If you travel in certain circles, which you likely do, you’ve probably heard that Pi Day this year is special. This year it aligns not just with 3.14 but with 3.1415, a feat of the Gregorian calendar that will not happen again for a century. At which point most of us will not be around. Which was not intended to be a pun.
As we countdown to the big day, here’s a random assortment of things to know about our friend pi:
• pi is the ratio of a circle’s circumference to its diameter.
• No matter the size of the circle, pi remains the same. In fact, Brady Haran over at Numberphile shows us how pi can be used to calculate the circumference of the observable universe.
• MIT mails out acceptances letters on Pi Day and prepares everyone weeks before with a fun video. This year’s involves drones – watch it here.

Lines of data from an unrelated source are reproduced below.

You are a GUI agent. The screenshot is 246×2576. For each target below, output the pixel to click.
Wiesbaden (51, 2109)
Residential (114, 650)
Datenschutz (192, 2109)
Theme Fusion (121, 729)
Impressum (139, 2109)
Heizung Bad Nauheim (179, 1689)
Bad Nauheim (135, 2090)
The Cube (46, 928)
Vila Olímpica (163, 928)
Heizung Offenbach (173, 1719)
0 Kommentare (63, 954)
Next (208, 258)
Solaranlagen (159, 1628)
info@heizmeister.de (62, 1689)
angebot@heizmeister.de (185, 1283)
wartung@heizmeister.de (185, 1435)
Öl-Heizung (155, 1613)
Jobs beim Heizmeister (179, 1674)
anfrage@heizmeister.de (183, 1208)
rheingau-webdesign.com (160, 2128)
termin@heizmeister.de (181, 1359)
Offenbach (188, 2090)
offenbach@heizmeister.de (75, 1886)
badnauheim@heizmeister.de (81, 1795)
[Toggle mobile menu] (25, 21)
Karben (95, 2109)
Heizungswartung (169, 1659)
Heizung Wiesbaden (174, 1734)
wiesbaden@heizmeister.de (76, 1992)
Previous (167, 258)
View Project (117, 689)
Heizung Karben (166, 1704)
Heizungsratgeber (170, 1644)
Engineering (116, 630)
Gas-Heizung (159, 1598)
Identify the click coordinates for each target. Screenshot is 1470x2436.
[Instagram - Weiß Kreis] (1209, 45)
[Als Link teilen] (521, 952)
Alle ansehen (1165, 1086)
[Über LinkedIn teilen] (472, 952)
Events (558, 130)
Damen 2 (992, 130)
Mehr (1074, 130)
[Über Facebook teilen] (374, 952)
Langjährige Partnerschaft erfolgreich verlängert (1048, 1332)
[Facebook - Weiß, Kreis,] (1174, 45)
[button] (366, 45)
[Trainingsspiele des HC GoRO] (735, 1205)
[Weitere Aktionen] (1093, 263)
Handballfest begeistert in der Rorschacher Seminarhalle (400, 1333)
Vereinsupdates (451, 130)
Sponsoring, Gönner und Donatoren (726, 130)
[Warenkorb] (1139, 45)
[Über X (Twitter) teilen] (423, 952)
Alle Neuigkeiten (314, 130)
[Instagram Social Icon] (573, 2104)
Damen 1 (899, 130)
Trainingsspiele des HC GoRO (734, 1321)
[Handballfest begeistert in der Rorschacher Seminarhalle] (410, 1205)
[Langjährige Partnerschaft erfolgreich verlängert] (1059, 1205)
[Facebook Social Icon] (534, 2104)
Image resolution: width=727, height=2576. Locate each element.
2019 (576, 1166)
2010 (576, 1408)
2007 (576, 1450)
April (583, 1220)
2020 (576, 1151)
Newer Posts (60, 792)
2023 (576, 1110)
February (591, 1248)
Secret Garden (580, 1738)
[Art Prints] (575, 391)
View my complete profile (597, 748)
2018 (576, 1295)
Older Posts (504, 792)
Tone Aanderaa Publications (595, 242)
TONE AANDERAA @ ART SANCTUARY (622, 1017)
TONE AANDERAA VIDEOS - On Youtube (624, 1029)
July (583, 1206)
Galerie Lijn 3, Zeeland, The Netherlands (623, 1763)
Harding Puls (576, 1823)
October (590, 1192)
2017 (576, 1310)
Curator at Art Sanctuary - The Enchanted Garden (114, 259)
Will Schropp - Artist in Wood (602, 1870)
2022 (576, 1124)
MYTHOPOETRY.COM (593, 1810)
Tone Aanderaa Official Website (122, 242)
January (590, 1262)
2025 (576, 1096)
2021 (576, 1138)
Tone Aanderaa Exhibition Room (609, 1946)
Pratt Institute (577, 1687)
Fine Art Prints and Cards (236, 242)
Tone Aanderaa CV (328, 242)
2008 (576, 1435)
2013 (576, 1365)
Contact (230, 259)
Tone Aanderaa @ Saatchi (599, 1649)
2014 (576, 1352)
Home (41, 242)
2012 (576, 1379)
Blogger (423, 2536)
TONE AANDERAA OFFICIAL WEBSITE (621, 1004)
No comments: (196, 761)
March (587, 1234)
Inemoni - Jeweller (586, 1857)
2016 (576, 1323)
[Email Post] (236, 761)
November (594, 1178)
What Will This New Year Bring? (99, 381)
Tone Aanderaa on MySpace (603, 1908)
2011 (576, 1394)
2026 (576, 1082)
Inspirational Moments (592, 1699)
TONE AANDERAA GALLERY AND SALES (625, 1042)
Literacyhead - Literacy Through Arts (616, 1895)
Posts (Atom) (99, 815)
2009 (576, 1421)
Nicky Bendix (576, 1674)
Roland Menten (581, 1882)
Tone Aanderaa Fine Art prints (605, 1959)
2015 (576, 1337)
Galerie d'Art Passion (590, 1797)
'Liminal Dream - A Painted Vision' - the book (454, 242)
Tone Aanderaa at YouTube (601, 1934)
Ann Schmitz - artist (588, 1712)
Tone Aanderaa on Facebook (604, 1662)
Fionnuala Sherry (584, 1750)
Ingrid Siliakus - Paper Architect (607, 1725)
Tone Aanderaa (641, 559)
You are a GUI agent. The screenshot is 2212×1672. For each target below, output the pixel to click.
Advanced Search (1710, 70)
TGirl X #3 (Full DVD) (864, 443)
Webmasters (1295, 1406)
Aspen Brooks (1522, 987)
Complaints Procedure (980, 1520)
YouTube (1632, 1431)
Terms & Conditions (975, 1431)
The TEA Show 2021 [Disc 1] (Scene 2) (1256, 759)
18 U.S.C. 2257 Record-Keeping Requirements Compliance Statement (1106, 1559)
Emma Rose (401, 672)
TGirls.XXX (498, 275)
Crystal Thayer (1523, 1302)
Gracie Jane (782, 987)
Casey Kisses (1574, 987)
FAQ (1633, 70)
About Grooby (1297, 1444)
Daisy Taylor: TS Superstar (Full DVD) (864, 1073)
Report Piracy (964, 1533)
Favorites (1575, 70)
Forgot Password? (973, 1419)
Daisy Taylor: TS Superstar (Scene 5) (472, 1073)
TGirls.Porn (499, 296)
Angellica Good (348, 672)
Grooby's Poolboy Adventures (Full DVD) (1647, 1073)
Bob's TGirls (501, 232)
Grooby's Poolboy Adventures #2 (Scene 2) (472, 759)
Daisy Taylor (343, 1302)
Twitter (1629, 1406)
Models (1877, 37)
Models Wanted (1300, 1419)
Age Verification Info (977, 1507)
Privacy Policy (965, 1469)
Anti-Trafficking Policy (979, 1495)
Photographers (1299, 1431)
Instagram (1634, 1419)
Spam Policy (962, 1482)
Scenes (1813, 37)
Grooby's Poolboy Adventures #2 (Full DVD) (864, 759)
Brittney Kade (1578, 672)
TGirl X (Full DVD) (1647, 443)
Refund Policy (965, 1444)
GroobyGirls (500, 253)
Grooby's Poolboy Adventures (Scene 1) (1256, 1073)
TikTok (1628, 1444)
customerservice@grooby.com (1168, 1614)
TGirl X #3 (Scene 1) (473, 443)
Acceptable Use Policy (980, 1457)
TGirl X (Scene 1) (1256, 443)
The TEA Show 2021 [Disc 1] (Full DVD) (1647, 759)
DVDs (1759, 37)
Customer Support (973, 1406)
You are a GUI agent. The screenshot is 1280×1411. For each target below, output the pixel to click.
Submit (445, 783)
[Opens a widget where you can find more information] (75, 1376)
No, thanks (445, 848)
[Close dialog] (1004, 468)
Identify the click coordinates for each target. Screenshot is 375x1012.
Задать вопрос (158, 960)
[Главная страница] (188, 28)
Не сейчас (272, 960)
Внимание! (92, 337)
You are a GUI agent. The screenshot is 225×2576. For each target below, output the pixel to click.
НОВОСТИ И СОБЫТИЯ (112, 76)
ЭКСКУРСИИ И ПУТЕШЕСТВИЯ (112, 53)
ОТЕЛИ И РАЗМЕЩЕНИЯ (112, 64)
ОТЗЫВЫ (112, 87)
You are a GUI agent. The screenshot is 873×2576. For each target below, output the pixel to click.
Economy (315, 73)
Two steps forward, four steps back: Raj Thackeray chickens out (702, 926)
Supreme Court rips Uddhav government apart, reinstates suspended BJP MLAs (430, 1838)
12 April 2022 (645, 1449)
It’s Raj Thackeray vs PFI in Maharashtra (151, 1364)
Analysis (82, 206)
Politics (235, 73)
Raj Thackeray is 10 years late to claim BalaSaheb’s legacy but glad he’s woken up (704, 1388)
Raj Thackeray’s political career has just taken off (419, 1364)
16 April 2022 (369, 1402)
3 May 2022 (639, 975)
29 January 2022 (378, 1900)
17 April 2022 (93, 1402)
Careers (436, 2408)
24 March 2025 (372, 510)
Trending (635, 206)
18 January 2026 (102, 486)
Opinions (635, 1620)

• You can run in a Pi Day race everywhere from Columbus to Seattle to Chicago to New York to one of my favorite small towns — Dexter, Michigan. Some are 5Ks, but many are 3.14 miles.
• If you write 3.14 on a piece of paper, hold it up to a mirror, and squint, it kind of spells PIE.
• YouTube has A LOT of Pi Day videos.
• U.S. House Resolution 224 declared March 14 National Pi Day in 2009. If only it had been Resolution 314. 314 is the Notch Fairness Act of 2015.
• The constant was assigned the Greek letter pi back in the 1700s.
• Ancient Babylonians and Egyptians had approximations for pi of 3.125 and 3.1605, respectively.
• Then Archimedes came along and developed the polygonal approach to approximating pi, one of his major contributions to mathematics. The more sides a polygon has, the closer it approximates a circle — try it out in this NOVA interactive.
• pi is not capitalized, even at the beginning of a sentence. Unless it is a proper name – like the man on the boat with the tiger.
This Saturday we can all advocate for pi. Remind everyone what the day is really about — which is, of course, more than just a chance to eat flaky pastry with a fruity filling and make jokes about how pies are not square. It is a day to thank this humble yet irrational workhorse of mathematics for helping us to consistently calculate so many things.
Whatever your preference – apple, blueberry, lemon meringue, chicken pot – enjoy the day.